= Bob Guyette =

American dentist and basketball player

Robert "Bob" Guyette (born August 29, 1953, in Ottawa, Illinois) is an American former professional basketball player, who played five seasons in the Spanish League. At a height of 6' 9", he played at the power forward position. After his playing days, he became an oral and maxillofacial surgeon.

==College career==
Guyette played for three varsity seasons with the Kentucky Wildcats, where he averaged 9.0 points and 6.4 rebounds per game. He also played on the junior varsity team as a freshman, since at the time, freshmen weren't eligible to play on the varsity squad. In 1975, he played in the NCAA Final against the UCLA Bruins, in which they lost 92–85. Guyette had 16 points and 7 rebounds in that game.

==Professional career==
Guyette was selected in the 49th position of the 1975 NBA draft by the Kansas City-Omaha Kings, and also by the New York Nets at the 39th position in the fourth round of in the 1975 ABA Draft, but he eventually signed for FC Barcelona of the Spanish League. With Barcelona, he managed to win three Spanish King's Cup titles, in 1978, 1979 and 1980, and he was the top scorer of the King's Cup Final in 1978. He was also the top scorer of the Spanish League competition in 1977, averaging 32.0 points per game. Ultimately, a sciatica injury ended his playing career.

==Career after basketball==
Guyette returned to the US, and earned a dental degree from the University of Kentucky College of Dentistry, followed by a medical degree from the University of Alabama School of Medicine. He is currently running a maxillofacial surgery clinic, in Scottsdale, Arizona.

#### ASSIGNED TASK 1
Answer these questions from the Bob Guyette biography:
(a) Where was Guyette born?
(b) What was the final score of the 1975 NCAA Final he played in?
(c) Where does he run his surgery clinic?
#### ASSIGNED TASK 2
Duplicate the passage of the Bob Guyette biography that begins with the words containing "American dentist and" and ends with "in that game.".
#### ASSIGNED TASK 3
Say whether each statement agrees with the Bob Guyette biography, and quote the words that decide it.
(a) Guyette played four varsity seasons with the Kentucky Wildcats.
(b) Guyette was the top scorer of the Spanish League competition in 1977.
(c) Guyette earned his medical degree from the University of Kentucky.

#### COLLECTED DATA
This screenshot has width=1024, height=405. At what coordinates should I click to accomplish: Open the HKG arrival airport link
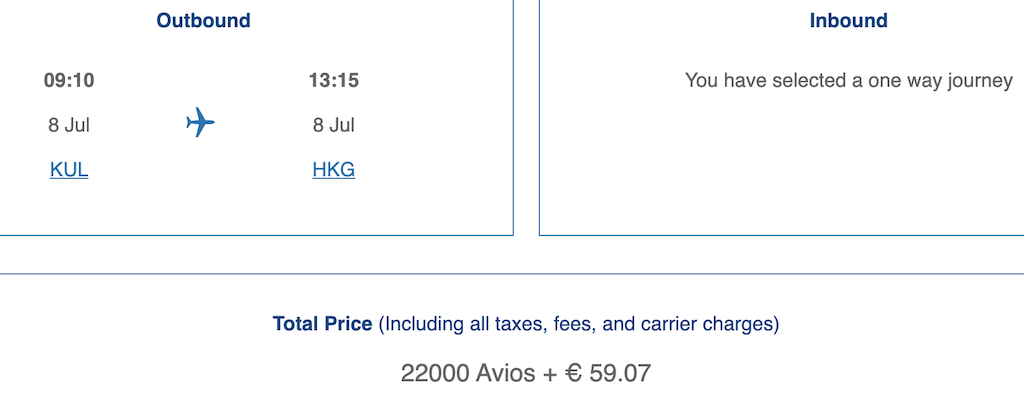coord(333,170)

#### ANSWER SPACE 1
(a) Ottawa, Illinois
(b) 92–85, a loss to the UCLA Bruins
(c) Scottsdale, Arizona

#### ANSWER SPACE 2
American dentist and basketball player

Robert "Bob" Guyette (born August 29, 1953, in Ottawa, Illinois) is an American former professional basketball player, who played five seasons in the Spanish League. At a height of 6' 9", he played at the power forward position. After his playing days, he became an oral and maxillofacial surgeon.

==College career==
Guyette played for three varsity seasons with the Kentucky Wildcats, where he averaged 9.0 points and 6.4 rebounds per game. He also played on the junior varsity team as a freshman, since at the time, freshmen weren't eligible to play on the varsity squad. In 1975, he played in the NCAA Final against the UCLA Bruins, in which they lost 92–85. Guyette had 16 points and 7 rebounds in that game.

#### ANSWER SPACE 3
(a) No: "Guyette played for three varsity seasons with the Kentucky Wildcats"
(b) Yes: "He was also the top scorer of the Spanish League competition in 1977, averaging 32.0 points per game."
(c) No: "followed by a medical degree from the University of Alabama School of Medicine"